A couple of years ago, I was walking down to a bookstore in West Hollywood when I noticed a group of young men at Pi on Sunset smoking a rather large, exotic looking pipe. All too quickly, I learned that it was a hookah, a water pipe used for tobacco.
It seems hookah is all the rage these days with the young and experimental.
More than 20 percent of high school seniors have tried it, according to a national study.
“Students of higher socioeconomic status seem to be more likely to try it,” Joseph Palamar, a New York University professor who analyzed the data from the study, said in an interview with LifeZette.
College students are apparently partaking at an even faster pace.
“The problem is people perceive it as safe, but hookah is not filtered,” Palamar said.
It is nicotine, after all, and as such it poses health hazards such as chronic obstructive pulmonary disease and some cancers.
After a major education campaign over the last couple of decades, cigarette smoking is down among teens. But water pipes and e-cigarettes (vaporizers) seem to be picking up the slack. Both offer a variety of flavors such as grape, bubble gum and apple to make the smoking experience more palatable.
Hookah hails from the Middle East. During the past decade, hookahs have become a hot import. Trendy lounges complete with sophisticated water pipes have popped up in major cities. Friends gather to socialize and smoke from the same pipe.

Exercise data —
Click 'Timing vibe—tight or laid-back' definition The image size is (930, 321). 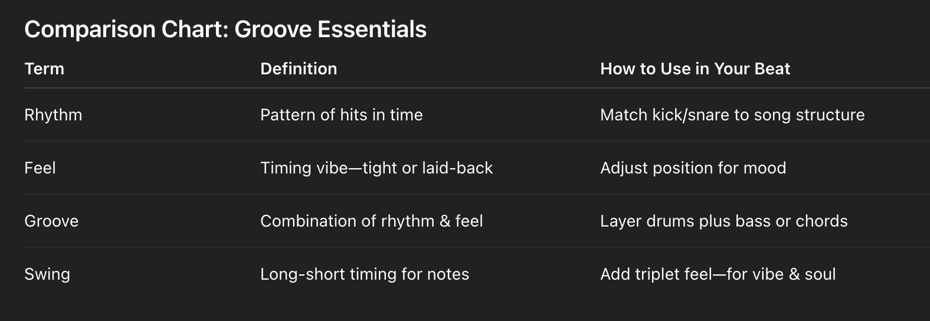(x=376, y=168)
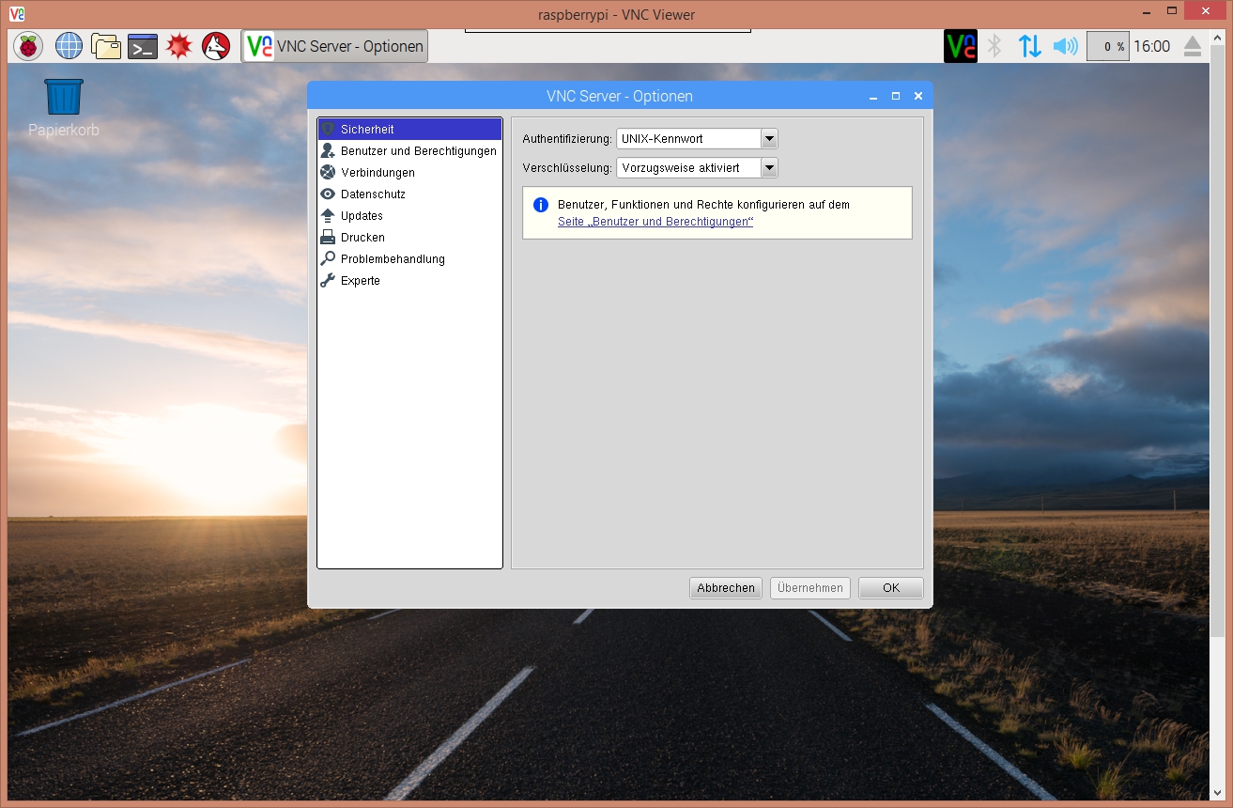This screenshot has height=808, width=1233.
Task: Launch the web browser globe icon
Action: (69, 46)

What needs to be done — Write out the stretch of the hookah article from "More than 20" through "experience more palatable.", replacing "nicotine" with "tobacco".

Response to the task —
More than 20 percent of high school seniors have tried it, according to a national study.
“Students of higher socioeconomic status seem to be more likely to try it,” Joseph Palamar, a New York University professor who analyzed the data from the study, said in an interview with LifeZette.
College students are apparently partaking at an even faster pace.
“The problem is people perceive it as safe, but hookah is not filtered,” Palamar said.
It is tobacco, after all, and as such it poses health hazards such as chronic obstructive pulmonary disease and some cancers.
After a major education campaign over the last couple of decades, cigarette smoking is down among teens. But water pipes and e-cigarettes (vaporizers) seem to be picking up the slack. Both offer a variety of flavors such as grape, bubble gum and apple to make the smoking experience more palatable.